An international team of researchers has reported evidence that autism may not be a single condition but instead encompasses biologically distinct subtypes, each defined by a different pattern of brain connectivity. The findings, published in the journal Nature Neuroscience, add to a growing effort to map the biological diversity behind a diagnosis that varies widely from person to person.
The work was led by scientists at the Istituto Italiano di Tecnologia in Italy and the Child Mind Institute in New York, working with collaborators including the University of Trento. The team analyzed brain-imaging data from hundreds of autistic individuals drawn from a large shared research dataset, and combined those human scans with data from genetically engineered mouse models to probe the underlying biology.

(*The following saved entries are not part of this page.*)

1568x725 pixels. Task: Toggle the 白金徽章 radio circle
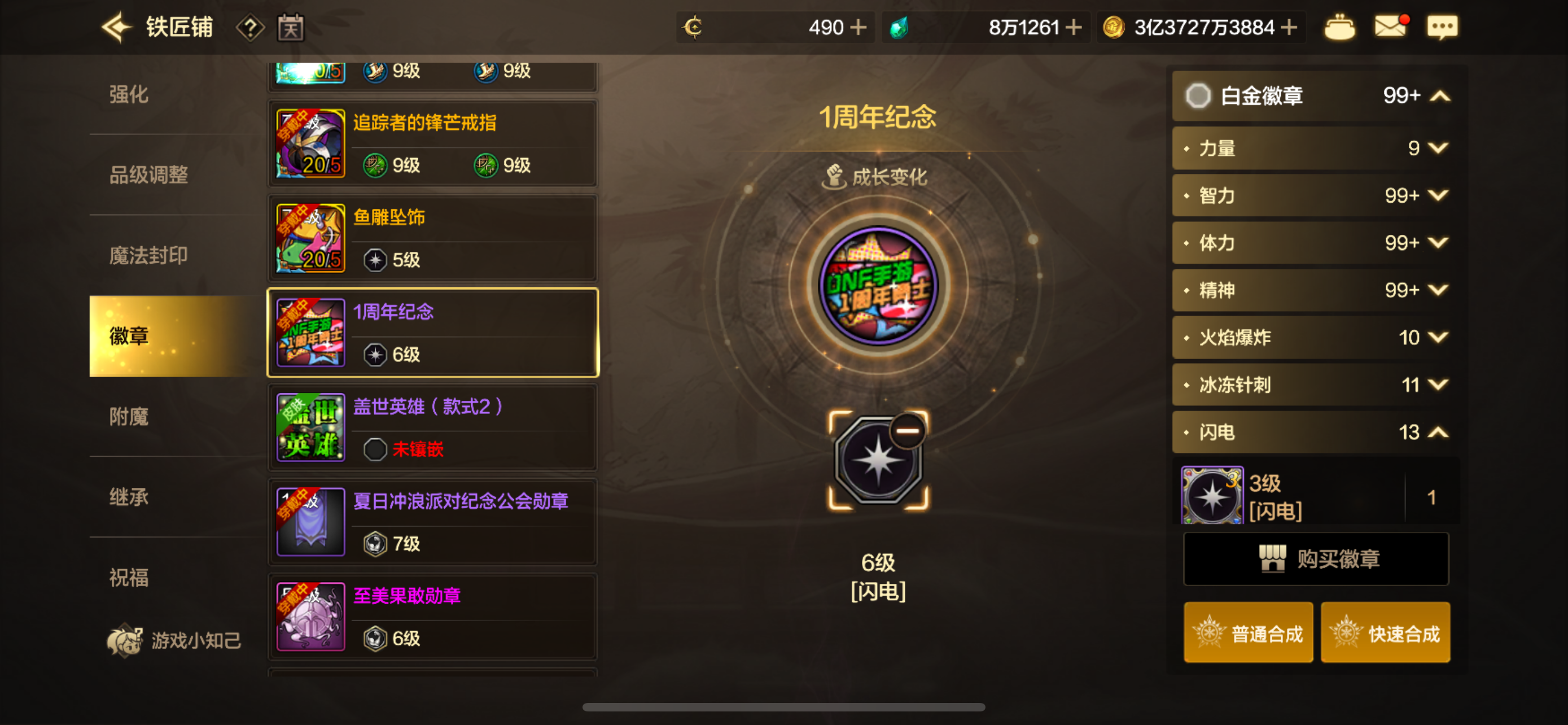1198,95
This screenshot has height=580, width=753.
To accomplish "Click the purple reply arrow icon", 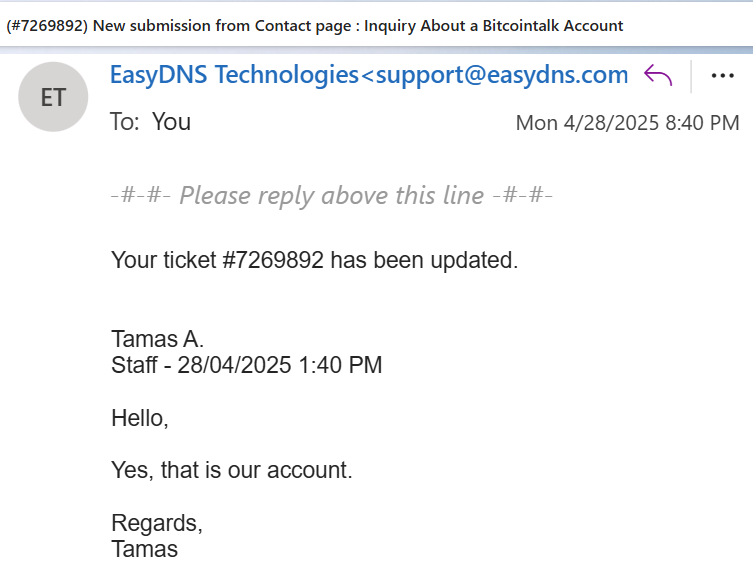I will (x=657, y=75).
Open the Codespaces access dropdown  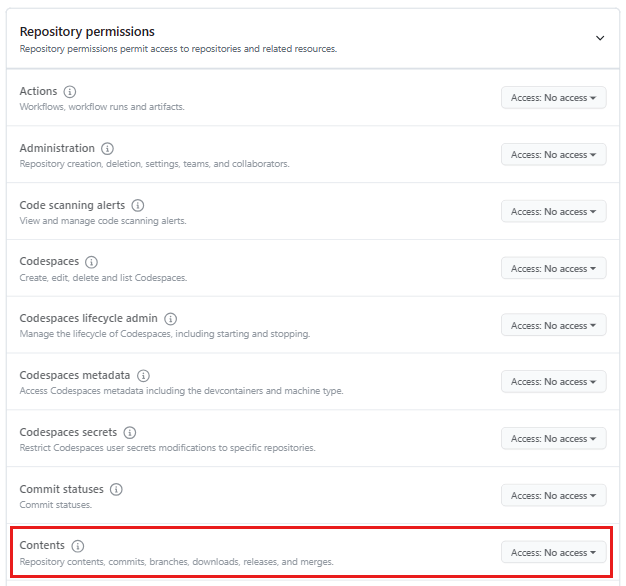[553, 269]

Two reproducible subtypes emerged from the analysis. One was characterized by reduced communication between brain regions, a pattern the researchers describe as hypoconnectivity, which appeared linked to synaptic and cell-signaling pathways. The other showed increased communication between regions, or hyperconnectivity, and was associated with immune-related biological systems. Participants in the hyperconnectivity group tended to show moderately higher scores on measures of autism severity.
The researchers framed the results as an early, biology-based way of organizing autism’s complexity rather than a finished diagnostic system. By anchoring the subtypes to specific brain communication patterns and associated genetic pathways, the study points toward the possibility that different forms of autism could one day be approached differently in research and, eventually, in care.
Important caveats accompany the findings. The authors note that a large share of autistic participants did not fall cleanly into either subtype, suggesting their brain patterns may be more subtle, mixed or shaped by biological routes the study did not capture. The two categories, the researchers caution, are likely part of a much larger picture, and the work is not intended to create clinical labels or to oversimplify a condition that presents in many ways.
Autism has long challenged researchers precisely because people who share the diagnosis can differ enormously in their traits, support needs and co-occurring conditions. That heterogeneity has complicated the search for consistent biological markers and has made it difficult to develop tailored interventions. Studies that attempt to sort the condition into more defined biological groupings are seen by many in the field as a step toward so-called precision approaches.
Independent experts are likely to scrutinize whether the subtypes hold up in other populations and imaging datasets, a standard requirement before such findings can shape practice. Brain-connectivity research can be sensitive to how data are collected and analyzed, and replication across larger and more diverse groups will be key.
For families and clinicians, the immediate practical impact is limited, and the study does not change how autism is currently diagnosed or supported. Still, the researchers argue that establishing a biological framework, even a provisional one, is a necessary foundation for understanding the condition’s roots and for guiding future investigation.